# Problem details
Every record is to be copied unchanged, except that its pictures are removed.

# Task input

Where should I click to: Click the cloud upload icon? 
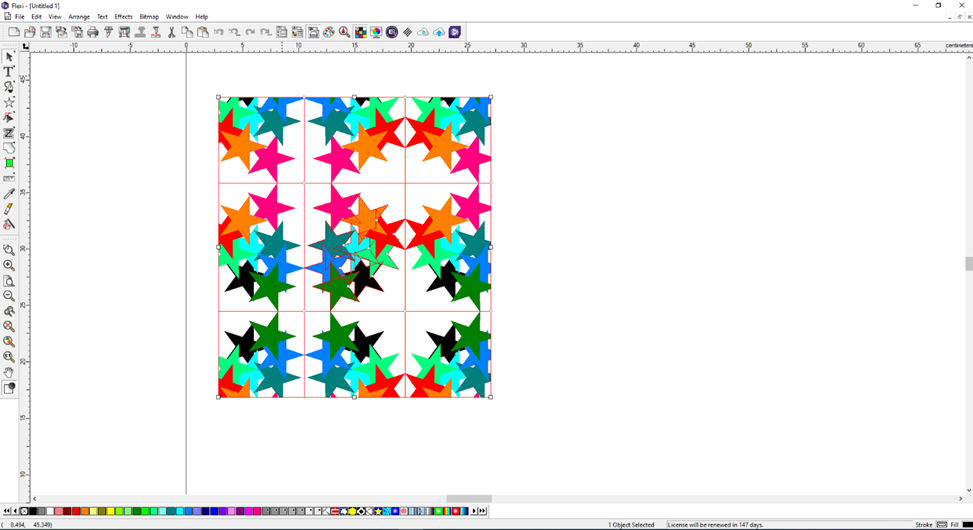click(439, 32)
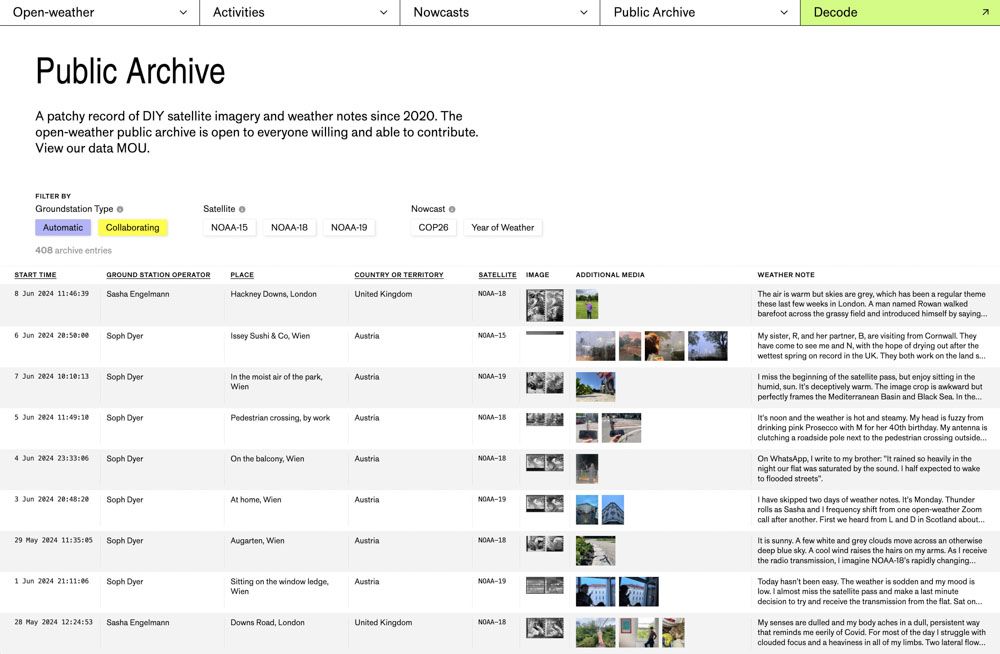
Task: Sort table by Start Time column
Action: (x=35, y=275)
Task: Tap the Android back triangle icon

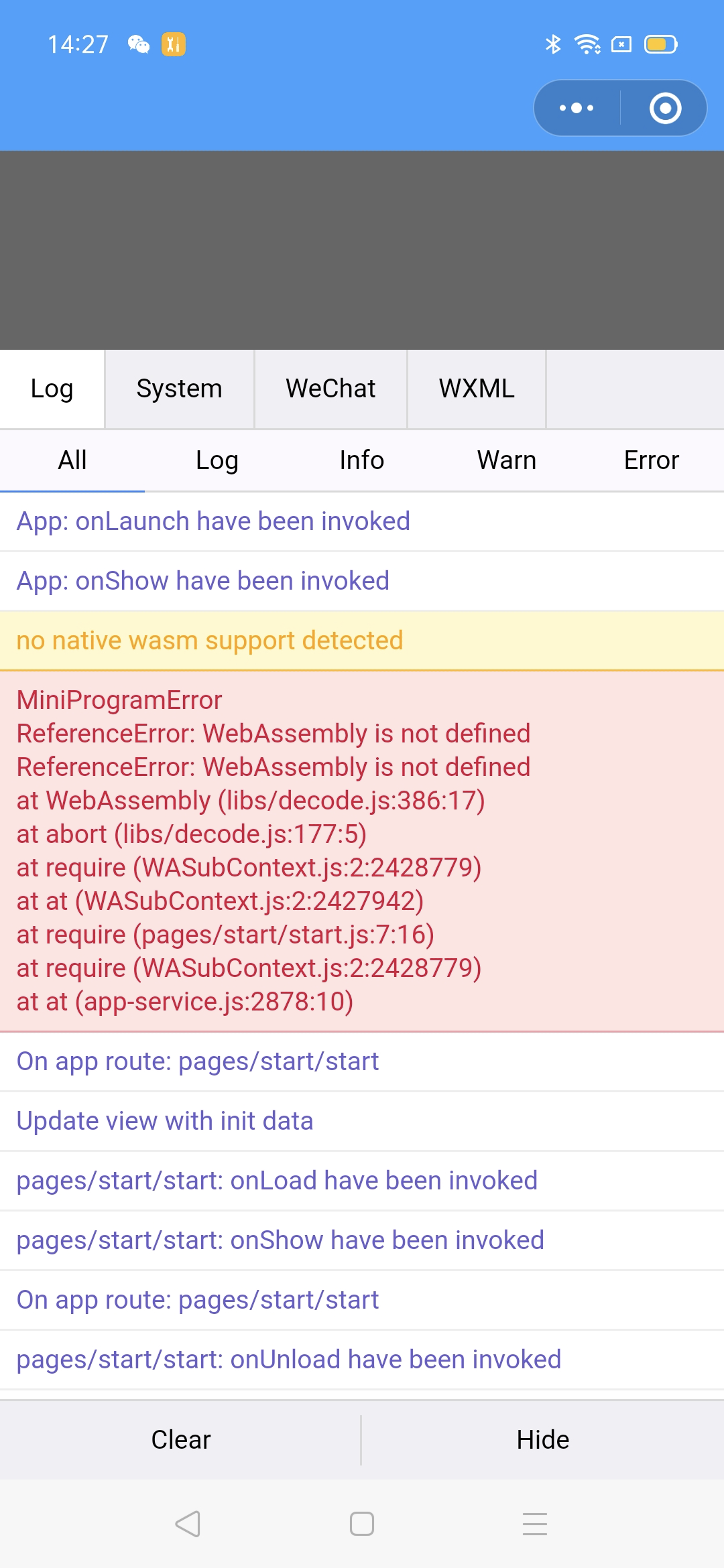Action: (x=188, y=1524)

# Exercise answer
Where should I click to: Click the cloud upload icon? 
click(439, 32)
Task: Sort table by Start Time column
Action: (x=35, y=275)
Task: Tap the Android back triangle icon

Action: (x=188, y=1524)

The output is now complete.